Commissions

Commissions

Bare Screen

“Bare Screen” is not a theme or concept; it envisions circulation and exchange among isolated bodies that collectively participate in understanding and constructing the frontiers of change in the world. Cultural practitioners in the late twentieth century found a critical moment to insert experimental art, alternative education, and self-care into public media. Such attempts included the artist-curated multi-media content in Alive From Off Center, an art program on public television station PBS, the challenge to corporate control of broadcast media presented by non-profit media collective Paper Tiger Television, and Zhang Peili’s representation of official media imagery and its corresponding social and political environment through his early 1990s mock TV program. These strategic interventions in the consistency of mass culture were sometimes oblique and sometimes direct. Even as they employed technological mediums and tools that quickly intervened in public spaces, they presented rough, unresolved, and controversial issues to viewers. 

As a long-term program of commissions, “Bare Screen” is progressive, discursive, and non-panoramic, using the environments of social media platforms to produce, exhibit, and disseminate works of art. By assembling fragmented phenomena and connecting complex subjects, the project creates an organic chain reaction, or builds temporary sites that magnify current circumstances and emotions. All of the joyful and uncomfortable experiences that arise from this constantly-changing media environment infiltrate a deeper level of our culture and collective consciousness today.

Beginning on December 24, “Bare Screen” will present the work of Tao Hui, Tianzhuo Chen, Liu Qinmin, Liu Chuang, Payne Zhu, Tan Jing & Zheng Ke, Zhang Wenxin, Tang Chao, Hu Wei, and Liu Wa.

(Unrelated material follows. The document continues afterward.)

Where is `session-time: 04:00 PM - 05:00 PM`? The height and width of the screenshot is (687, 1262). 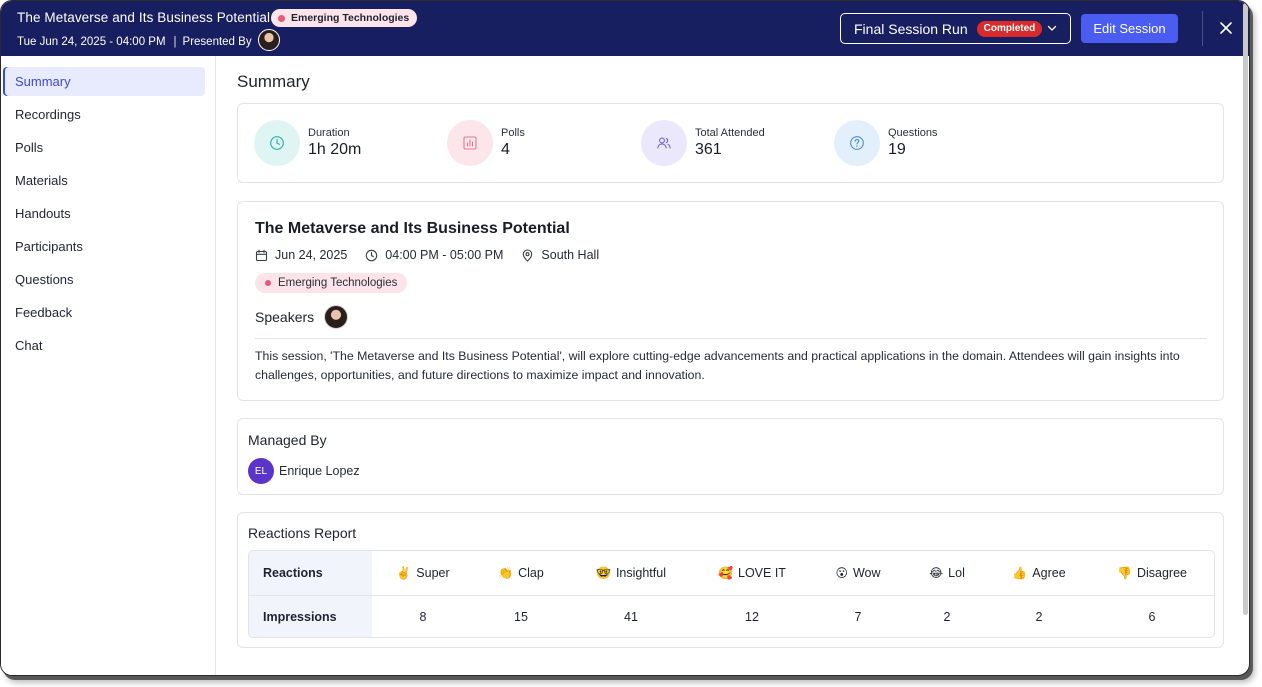
session-time: 04:00 PM - 05:00 PM is located at coordinates (434, 255).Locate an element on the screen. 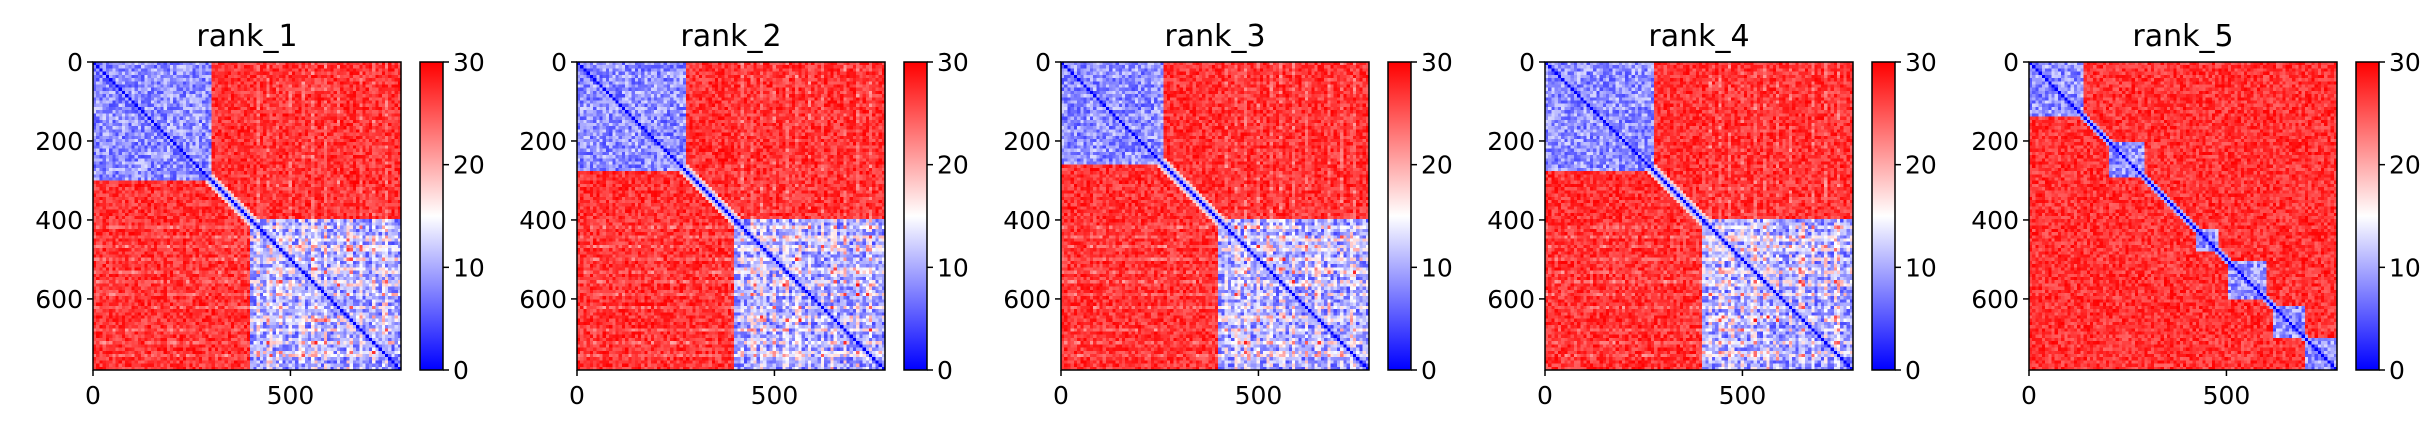  panel-title: rank_2 is located at coordinates (730, 36).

Topics such as short video miniseries, ceremonial relics, music videos, meditative experiments, visual poetry, speech acts, mythology, and minerals will be studied and discussed in a series of online and offline events.

“Bare Screen” is curated by Yuan Fuca, the Chief Curator-at-Large at the Macalline Art Center.

The Macalline Center of Art (MACA) is a non-profit art institution located in the 798 Art District of Beijing and officially inaugurated its space on January 15, 2022. Occupying a two-story building with a total area of 900 square meters, MACA unites artists, curators, and other art and cultural practitioners from around the world. Through its diverse, ongoing, and collaborative approaches, the Center establishes a new site on the contemporary art scene. Guided by the “work of artists” and backed by interdisciplinary research, the Center aims to bring together a community passionate about art and devoted to the “contemporary” moment so as to respond proactively to our rapidly evolving times.